The spatial distribution of Mg²⁺ ions was calculated by rMD simulations using the similar condition as in structural calculations. The NOE-derived distance restraints, bond distance, and planarity restraints for Watson–Crick base pairs were still employed. The concentration of MgCl₂ was set to 30 mM for efficient sampling the spatial distribution. After energy minimization, a 200-ps heat process from 0 K to 298.15 K, a 300-ps equilibrium and a 500-ns production simulation were run to obtained the trajectory. The trajectories (500 ns, 125,000 frames) of aptamer–ATP complex were aligned using least squares fit and the Mg²⁺ ions are shown as points each 130 ps (68 ps in enlarged view). Only the Mg²⁺ within a distance of 5 Å to the complex are shown. The 3D structural figure of aptamer–ATP complex in Fig. 4A was prepared using VMD (52). The same procedure was performed on aptamer–ADP and aptamer–AMP complexes.

Electrostatic potential $\mathrm{\Phi }$ was calculated from atomic partial charges in CHARMM36 force field using formular below by Multiwfn 3.8(dev) program (53):

$$\mathbf{\Phi }\left(\mathit{r}\right)={\displaystyle \sum _i}\frac{q_i}{\left|\mathit{r}-{\mathit{r}}_i\right|},$$

where $q_i$ and ${\mathit{r}}_i$ are atomic partial charge and coordinate of atom $i$, respectively.

ITC Experiment.

All the ITC experiments were performed on a Nano-ITC instrument and a Micro-Cal PEAQ-ITC microcalorimeter. Before each experiment, the cell chamber and syringe were cleaned with Milli-Q water carefully. The ITC buffer was prepared following the SELEX buffer to contain 50 mM Tris (pH 7.6), 500 mM NaCl, and 20 mM MgCl₂, unless otherwise specified. DNA aptamers and target molecules were dissolved in the ITC buffer. Then, 0.3 mL of 10 μM aptamer was loaded into the cell chamber and 50 μL of 200 μM, 400 μM, or 1 mM target was loaded into the syringe.
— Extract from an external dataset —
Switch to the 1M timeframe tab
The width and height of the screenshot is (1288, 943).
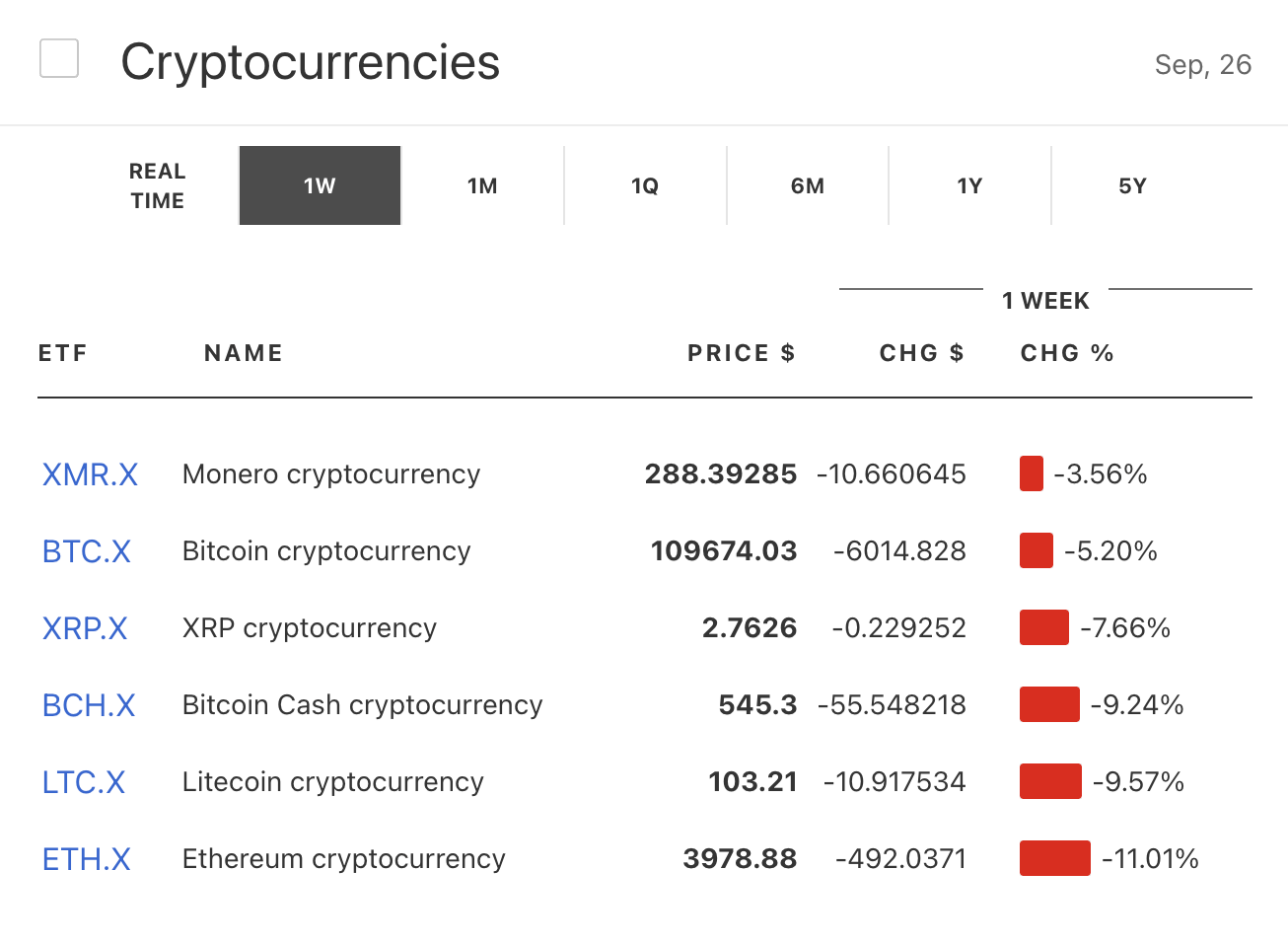(x=482, y=185)
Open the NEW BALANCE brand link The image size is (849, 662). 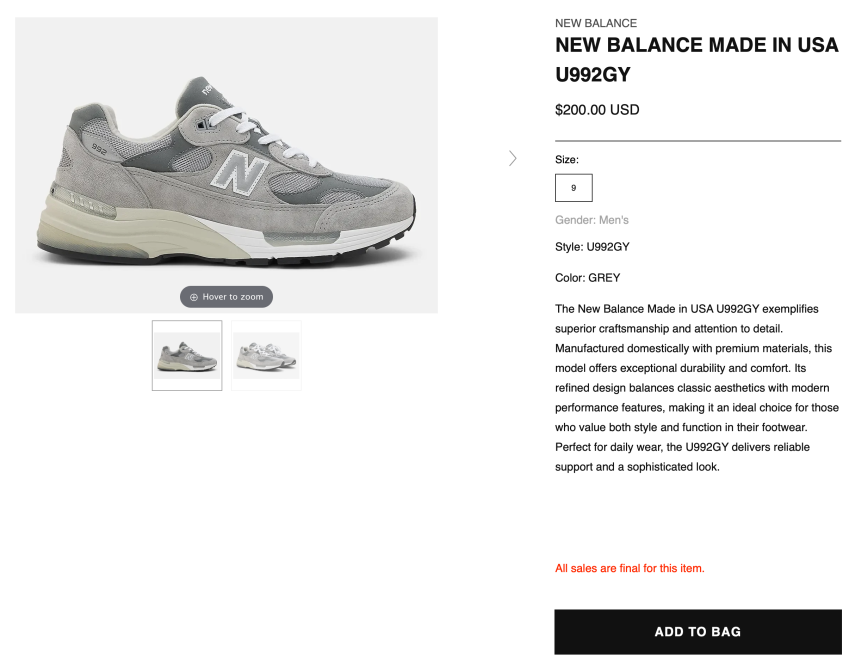click(596, 23)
The titration experiment was carried out at 25 °C. Each time, 2 μL target molecule was injected. The time between each injection was 120 s. All ITC data files were analyzed with Nano-Analyze software and Micro-Cal PEAQ-ITC analysis software, and the titration curves were plotted by Origin software. The binding and thermodynamic parameters determined by ITC including the K_D, enthalpic contribution (ΔH), and entropic contribution (-TΔS) are summarized in SI Appendix, Tables S3–S5.

SAXS Experiment.

The SAXS sample contains 0.1 to 0.2 mM purified DNA in 10 mM Tris-HCl (pH 7.5), 50 mM NaCl, and 0/10 mM MgCl₂. The SAXS data were collected at beamline BL19U2 of the Shanghai Synchrotron Radiation Facility, with a radiation wavelength of 1.03 Å (12.0 kEv). Each sample was measured 20 times, and the sample measurements were adjusted by subtracting the scattering from the buffer alone. Data were analyzed using the software package RAW (https://sourceforge.net/projects/bioxtasraw/). The scattering images were averaged and subtracted from the buffer-scattering images. Then, using the indirect Fourier transform method, the R_g was estimated. The distribution function P(r) was calculated from the parameter as D_max.

Supplementary Material

Appendix 01 (PDF)

Data, Materials, and Software Availability

The atomic coordinates of the 1301b_v1–ATP complex are deposited to the Protein Data Bank under the accession code: 9KTJ (54). All other data are included in the manuscript and/or SI Appendix.